The researchers then set out to answer an intriguing question: If life thrived underground, how deep would one have had to go to find it? The Martian atmosphere would have provided the chemical energy that the organisms would have needed to thrive, Sauterey explains—in this case, hydrogen and carbon dioxide.
“The problem is that even on early Mars, it was still very cold on the surface, so microbes would have had to go deeper into the crust to find habitable temperatures,” he says. “The question is how deep does the biology need to go to find the right compromise between temperature and availability of molecules from the atmosphere they needed to grow? We found that the microbial communities in our models would have been happiest in the upper few hundreds of meters.”
By modifying their model to take into account how processes occurring above and below ground influence each other, they were able to predict the climatic feedback of the change in atmospheric composition caused by the biological activity of these microbes. In a surprising twist, the study revealed that while ancient Martian life may have initially prospered, its chemical feedback to the atmosphere would have kicked off a global cooling of the planet, ultimately rendering its surface uninhabitable and driving life deeper and deeper underground, and possibly to extinction.
“According to our results, Mars’ atmosphere would have been completely changed by biological activity very rapidly, within a few tens or hundreds of thousands of years,” Sauterey says. “By removing hydrogen from the atmosphere, microbes would have dramatically cooled down the planet’s climate.”
Early Mars’ surface would soon have become glacial as a consequence of the biological activity. In other words, climate change driven by Martian life might have contributed to making the planet’s surface uninhabitable very early on.
“The problem these microbes would have then faced is that Mars’ atmosphere basically disappeared, completely thinned, so their energy source would have vanished and they would have had to find an alternate source of energy,” Sauterey says. “In addition to that, the temperature would have dropped significantly, and they would have had to go much deeper into the crust. For the moment, it is very difficult to say how long Mars would have remained habitable.”

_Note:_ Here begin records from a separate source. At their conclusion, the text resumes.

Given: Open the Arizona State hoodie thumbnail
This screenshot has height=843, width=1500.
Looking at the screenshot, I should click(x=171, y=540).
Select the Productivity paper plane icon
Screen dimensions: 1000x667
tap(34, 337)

Future Mars exploration missions may provide answers, but challenges will remain, according to the authors. For example, while they identified Hellas Planitia, an extensive plain carved out by an impact of a large comet or asteroid very early in the history of Mars, as a particularly promising site to scour for evidence of past life, the location’s topography generates some of Mars’ most violent dust storms, which could make the area too risky to be explored by an autonomous rover.
However, once humans begin to explore Mars, such sites could make it back onto the shortlist for future missions to the planet, Sauterey says. For now, the team focuses its research on modern Mars. NASA’s Curiosity rover and the European Space Agency’s Mars Express satellite have detected elevated levels of methane in the atmosphere, and while such spikes could result from processes other than microbial activity, they do allow for the intriguing possibility that lifeforms such as methanogens may have survived in isolated pockets on Mars, deep underground—oases of alien life in an otherwise hostile world.